Given entries:
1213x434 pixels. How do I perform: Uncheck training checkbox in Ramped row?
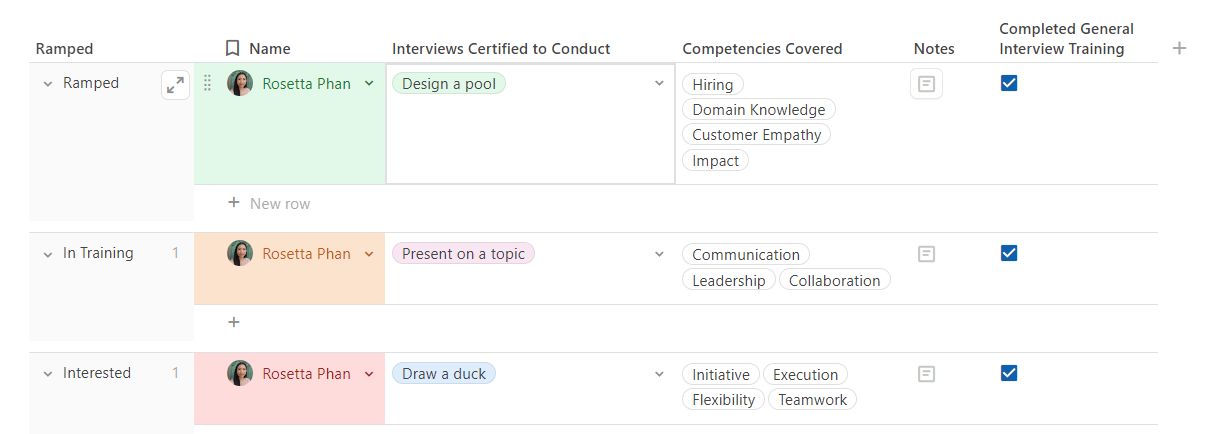(1008, 84)
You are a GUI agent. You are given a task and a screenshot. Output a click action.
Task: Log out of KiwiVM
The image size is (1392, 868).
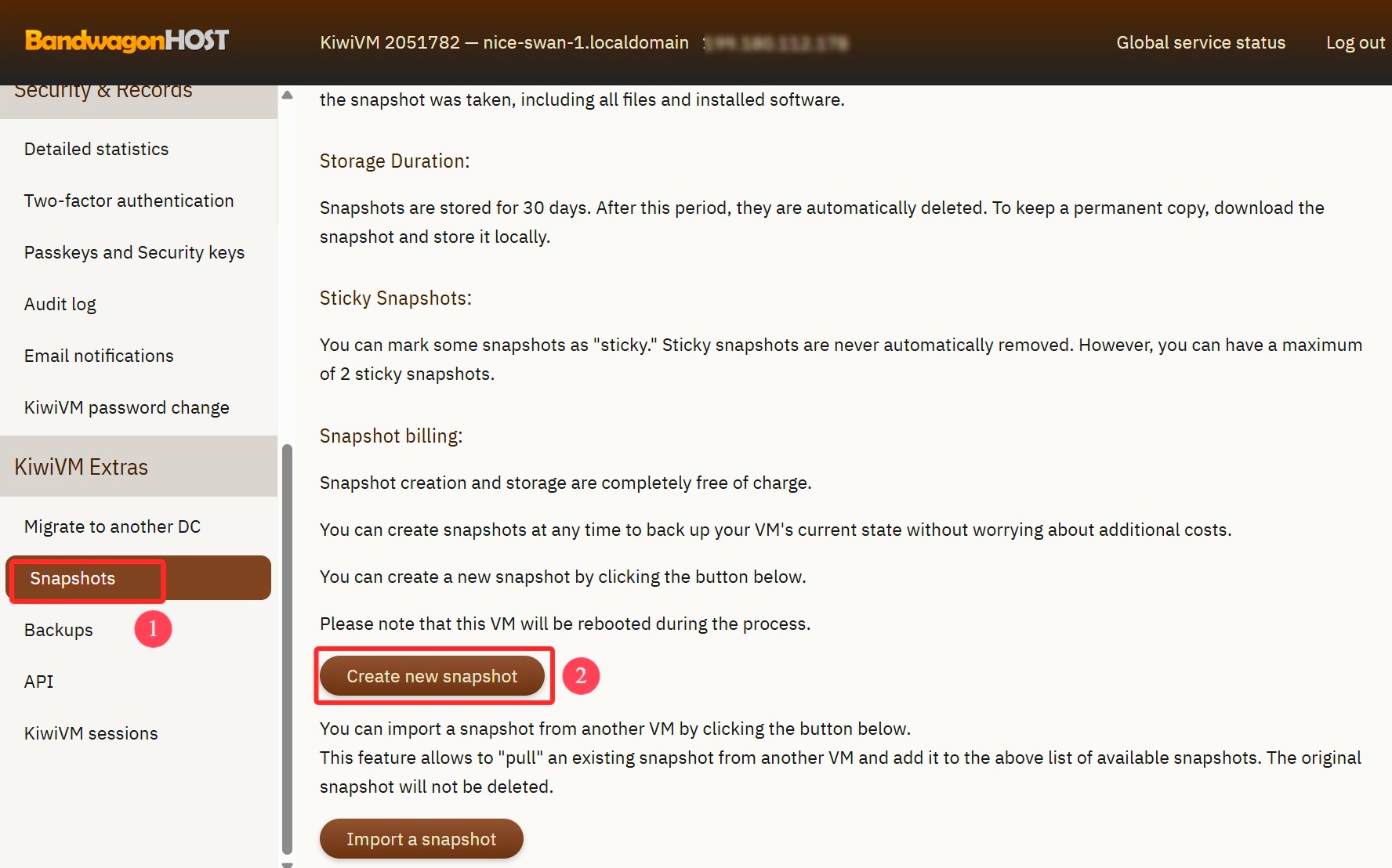click(x=1354, y=43)
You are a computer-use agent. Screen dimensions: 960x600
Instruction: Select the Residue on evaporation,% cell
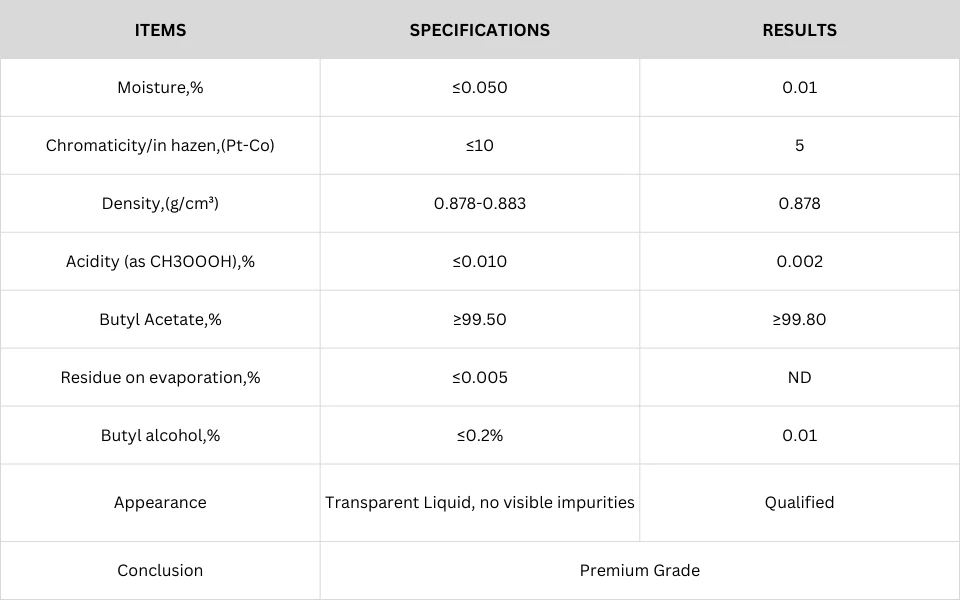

Your assignment:
The copy runs from the line containing "You are a computer-use" through the last line of the material, both ends included. Reproduce those lines exactly and drop the pictures.

Exercise output:
You are a computer-use agent. Screen dimensions: 960x600
Instruction: Select the Residue on evaporation,% cell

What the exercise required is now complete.